We diluted the functional Repebody-mCherry combinations with their respective eGFP negative controls to simulate a small number of functional Repebodies in a culture of nonfunctional Repebodies. We also diluted the positive control from the BACTH kit with the negative control. On minimal media plates bacteria colonies are invisible, so they are transferred on an LB plate after a few days of incubation. On LB plates the colonies should then grow to visible size. X-Gal and IPTG can also be used to additionally colour them blue.

The experiment was performed as described. The minimal media plates were left to incubate at 30° C for almost 60 hours. The colonies were transferred onto LB plates with IPTG and X-Gal using autoclaved cotton velvet and a custom build rig. Remarkably, a lot of the LB plates showed a mix of blue and white colonies, while some only had white colonies growing on them.

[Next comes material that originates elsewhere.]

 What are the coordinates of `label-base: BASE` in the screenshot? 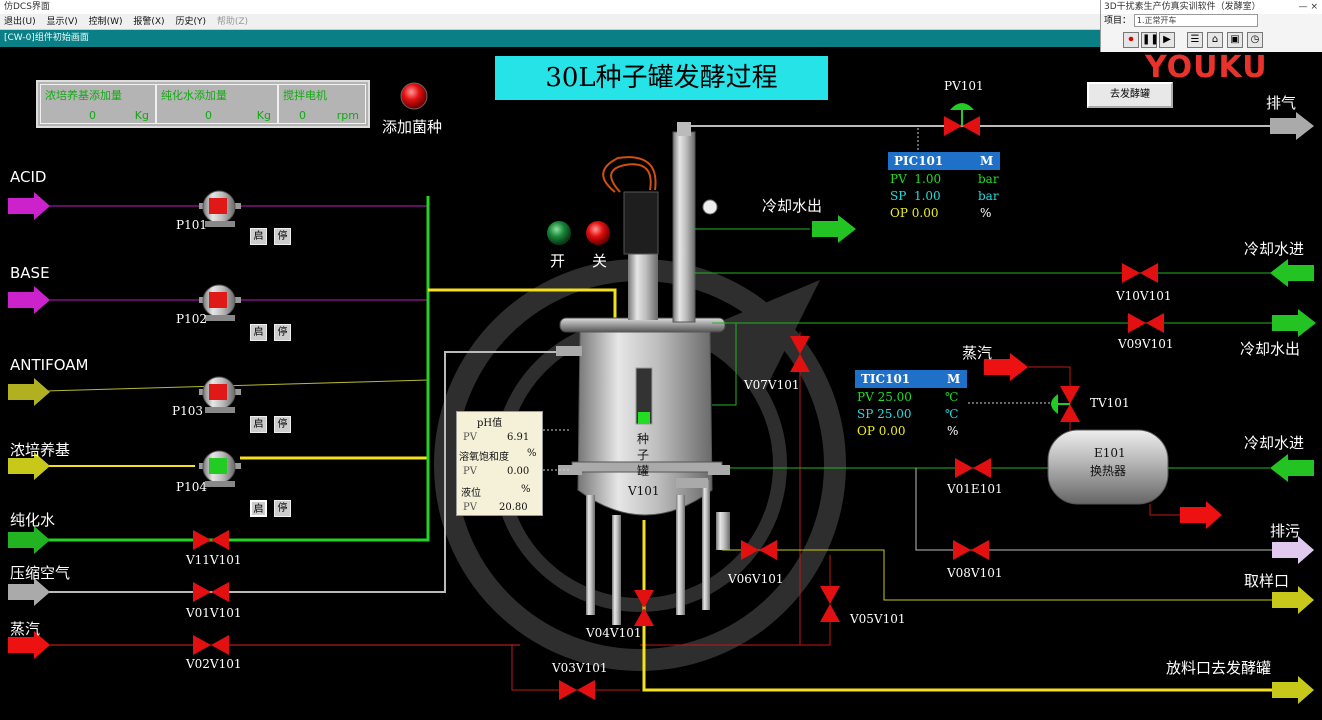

The results from the experiments are inconclusive. Theoretically, all colonies growing on the LB-plates should be blue. Since also white colonies can be seen and blue colonies are also visible on the negative control plates, it is likely the transfer didn’t work properly. A possibility is that the velvet was contaminated. This, however, is unlikely since it would have been contaminated with adenylate cyclase deficient strains resistant against ampicillin and kanamycin and bacteria with a functional adenylate cyclase also resistant against ampicillin and kanamycin. We would need to characterize the bacteria on the plate further and repeat the experiment to find the reason for the results. Due to a lack of time we couldn’t perform these experiments. It remains unknown, if the BACTH system fulfills all requirements needed to be used in the Concave toolbox. The BACTH engineering cycle thereby remains open.